Jerry Leger (born Gerald Micheal Leger; April 19, 1985) is a Canadian singer-songwriter. Since 2005, he has released 13 albums (7 solo, 3 credited to Jerry Leger & The Situation and 3 with his side projects, The Del Fi's and The Bop Fi's).

Leger's last three major albums Early Riser (2014), the double LP Nonsense and Heartache (2017) and Time Out For Tomorrow (2019) were produced by songwriter/musician, Michael Timmins of Cowboy Junkies and released on their record label, Latent Recordings. He has been praised by other songwriters such as Doug Paisley and Ron Sexsmith, who appeared on a couple of his albums and said, "Jerry Leger has that spark in him that all the great songwriters have. He's the real deal."

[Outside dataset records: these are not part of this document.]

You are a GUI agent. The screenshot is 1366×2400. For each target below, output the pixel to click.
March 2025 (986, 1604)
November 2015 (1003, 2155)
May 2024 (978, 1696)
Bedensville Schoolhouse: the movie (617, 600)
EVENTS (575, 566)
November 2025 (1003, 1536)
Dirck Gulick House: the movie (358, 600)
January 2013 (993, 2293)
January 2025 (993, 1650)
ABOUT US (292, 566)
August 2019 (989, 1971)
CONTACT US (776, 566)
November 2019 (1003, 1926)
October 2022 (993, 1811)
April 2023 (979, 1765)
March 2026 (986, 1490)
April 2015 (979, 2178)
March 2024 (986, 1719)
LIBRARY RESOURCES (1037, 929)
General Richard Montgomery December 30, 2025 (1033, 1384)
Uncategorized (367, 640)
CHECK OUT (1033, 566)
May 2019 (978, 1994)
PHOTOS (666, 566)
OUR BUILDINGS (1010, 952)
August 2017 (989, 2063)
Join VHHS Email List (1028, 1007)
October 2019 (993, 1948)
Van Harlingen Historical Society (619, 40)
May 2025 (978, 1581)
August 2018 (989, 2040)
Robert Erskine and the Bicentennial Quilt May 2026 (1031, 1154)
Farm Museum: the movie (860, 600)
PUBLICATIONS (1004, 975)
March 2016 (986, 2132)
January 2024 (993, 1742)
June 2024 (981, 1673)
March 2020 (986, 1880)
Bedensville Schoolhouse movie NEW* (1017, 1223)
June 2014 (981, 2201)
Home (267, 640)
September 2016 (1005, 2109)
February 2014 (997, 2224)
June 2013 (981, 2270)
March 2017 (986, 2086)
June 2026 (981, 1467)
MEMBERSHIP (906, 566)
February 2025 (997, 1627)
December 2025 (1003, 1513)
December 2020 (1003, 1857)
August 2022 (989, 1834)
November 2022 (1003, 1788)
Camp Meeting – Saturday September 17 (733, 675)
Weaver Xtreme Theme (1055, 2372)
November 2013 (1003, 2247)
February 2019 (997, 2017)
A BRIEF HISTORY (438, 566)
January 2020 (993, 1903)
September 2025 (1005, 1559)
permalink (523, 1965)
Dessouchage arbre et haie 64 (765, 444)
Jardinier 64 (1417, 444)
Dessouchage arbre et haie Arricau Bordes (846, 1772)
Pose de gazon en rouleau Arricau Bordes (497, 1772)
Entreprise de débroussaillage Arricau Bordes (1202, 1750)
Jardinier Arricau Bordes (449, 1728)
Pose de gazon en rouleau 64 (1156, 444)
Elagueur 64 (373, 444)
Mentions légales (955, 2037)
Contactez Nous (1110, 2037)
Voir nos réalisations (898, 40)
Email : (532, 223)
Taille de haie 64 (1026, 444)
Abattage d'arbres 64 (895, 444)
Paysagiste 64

Jerry Leger has toured extensively through Canada, the US, Europe and the UK, playing headlining shows and opening for acts such as Ron Sexsmith, The Sadies, Jesse Winchester, Fred Eaglesmith, Jill Barber, Justin Townes Earle, Jim Cuddy, Deer Tick, Skydiggers, Jim Lauderdale, Dawes, Tift Merritt, Doug Paisley, among others.

Maik Brüggemeyer of Rolling Stone Magazine in the March 2018 European edition called Leger, "One of the best Canadian songwriters."

Career
Leger cut his first album when he was 19 in 2005, with frequent producer/musician, Tim Bovaconti. His sophomore record, Farewell Ghost Town, followed the next year. Produced by Don Kerr and Tim Bovaconti and featuring Ron Sexsmith on piano and Fergus Hambleton (of The Sattalites). Farewell Ghost Town was charming not only for its strong songwriting, but also in its unassuming approach.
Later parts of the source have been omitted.